By haploid_vs_diploid.svg: Ehamberg derivative work, courtesy of Wikimedia Commons.
Analysis of the DNA content can provide valuable information regarding the status of chromosomes. Ploidy is defined as the number of sets of chromosomes that exist in a cell. A haploid cell contains one complete set of chromosomes. Below are some additional terms that further describe these chromosome sets.
A diploid cell is a cell that contains two sets of chromosomes, or two haploid sets. The normal copy number of the human cell is two copies of each chromosome (autosome) and either two X chromosomes (female) or an X and a Y chromosome (male), for a total of 46 chromosomes.
Aneuploidy is an abnormal number of chromosomes and involves the loss or gain of one or more chromosomes. This can occur during mitosis when chromosomes do not segregate to each daughter cell.
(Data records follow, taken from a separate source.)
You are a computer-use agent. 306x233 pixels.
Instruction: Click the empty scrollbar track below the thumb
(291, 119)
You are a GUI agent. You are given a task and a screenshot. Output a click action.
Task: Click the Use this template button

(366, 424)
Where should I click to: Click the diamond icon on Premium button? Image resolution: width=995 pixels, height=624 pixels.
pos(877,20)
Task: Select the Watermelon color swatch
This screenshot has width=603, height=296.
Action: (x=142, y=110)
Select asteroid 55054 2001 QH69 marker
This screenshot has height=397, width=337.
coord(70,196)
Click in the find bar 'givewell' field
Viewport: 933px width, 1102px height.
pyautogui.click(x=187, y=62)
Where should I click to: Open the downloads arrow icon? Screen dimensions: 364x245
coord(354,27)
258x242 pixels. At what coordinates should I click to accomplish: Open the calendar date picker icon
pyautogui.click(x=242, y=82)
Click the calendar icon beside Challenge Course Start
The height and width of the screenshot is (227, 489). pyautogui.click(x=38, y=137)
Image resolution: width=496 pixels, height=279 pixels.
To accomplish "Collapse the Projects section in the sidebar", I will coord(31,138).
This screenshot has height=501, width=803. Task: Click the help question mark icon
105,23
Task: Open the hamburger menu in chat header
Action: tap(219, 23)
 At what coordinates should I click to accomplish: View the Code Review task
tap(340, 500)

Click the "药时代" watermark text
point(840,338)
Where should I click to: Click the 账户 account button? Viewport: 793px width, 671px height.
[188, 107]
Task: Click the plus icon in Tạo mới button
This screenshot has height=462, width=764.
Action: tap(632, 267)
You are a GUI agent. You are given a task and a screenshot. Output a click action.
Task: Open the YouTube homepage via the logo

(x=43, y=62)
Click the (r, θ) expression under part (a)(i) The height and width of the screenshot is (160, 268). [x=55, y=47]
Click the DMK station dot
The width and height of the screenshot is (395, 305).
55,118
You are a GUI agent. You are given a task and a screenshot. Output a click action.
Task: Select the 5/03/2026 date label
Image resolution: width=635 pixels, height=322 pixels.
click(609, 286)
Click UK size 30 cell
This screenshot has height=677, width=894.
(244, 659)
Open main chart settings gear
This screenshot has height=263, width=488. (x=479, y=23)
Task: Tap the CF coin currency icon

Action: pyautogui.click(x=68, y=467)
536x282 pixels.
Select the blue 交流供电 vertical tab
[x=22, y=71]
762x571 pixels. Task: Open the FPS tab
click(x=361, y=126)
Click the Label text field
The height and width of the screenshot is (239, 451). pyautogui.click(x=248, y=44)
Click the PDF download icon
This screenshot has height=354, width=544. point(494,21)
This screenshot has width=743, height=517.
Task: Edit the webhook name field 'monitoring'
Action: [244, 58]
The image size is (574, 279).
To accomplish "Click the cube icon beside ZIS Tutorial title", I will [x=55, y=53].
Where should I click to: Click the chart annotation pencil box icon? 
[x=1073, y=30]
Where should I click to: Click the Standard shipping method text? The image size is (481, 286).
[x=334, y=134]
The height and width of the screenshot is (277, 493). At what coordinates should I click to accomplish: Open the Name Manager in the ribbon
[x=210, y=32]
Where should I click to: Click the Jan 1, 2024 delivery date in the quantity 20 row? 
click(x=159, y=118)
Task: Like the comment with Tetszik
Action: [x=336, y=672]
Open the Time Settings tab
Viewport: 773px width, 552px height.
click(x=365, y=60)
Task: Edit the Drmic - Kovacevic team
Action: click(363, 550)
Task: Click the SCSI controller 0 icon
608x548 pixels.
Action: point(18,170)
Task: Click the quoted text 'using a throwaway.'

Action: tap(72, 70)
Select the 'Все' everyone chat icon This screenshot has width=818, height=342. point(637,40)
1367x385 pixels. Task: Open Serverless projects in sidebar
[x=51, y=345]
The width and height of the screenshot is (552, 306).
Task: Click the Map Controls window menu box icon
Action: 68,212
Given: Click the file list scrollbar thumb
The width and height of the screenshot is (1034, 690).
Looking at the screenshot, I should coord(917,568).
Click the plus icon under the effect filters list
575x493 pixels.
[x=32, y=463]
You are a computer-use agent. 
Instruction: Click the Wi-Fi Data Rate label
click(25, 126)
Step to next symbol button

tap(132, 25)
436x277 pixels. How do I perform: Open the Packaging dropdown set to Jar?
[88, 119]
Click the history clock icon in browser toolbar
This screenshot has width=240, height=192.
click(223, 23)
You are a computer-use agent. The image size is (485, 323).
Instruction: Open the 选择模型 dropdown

This is also known as non-disjunction. In the event that one chromosome does not segregate properly, the result will be one daughter cell with a triploid content for that chromosome and one daughter cell with one copy of that chromosome which is known as monosomy. Non-disjunction occurs frequently in tumor cells as they develop into more and more malignant cells.
Polyploidy is the process of genome doubling that produces multiple sets of chromosomes. The gain of whole sets of chromosomes can be seen in syndromes such as triploidy, which means that individuals have three of every chromosome, for a total of 69 chromosomes. An example of this is a hydatidiform molar pregnancy, which is beyond the scope of this series, but will be addressed in future courses.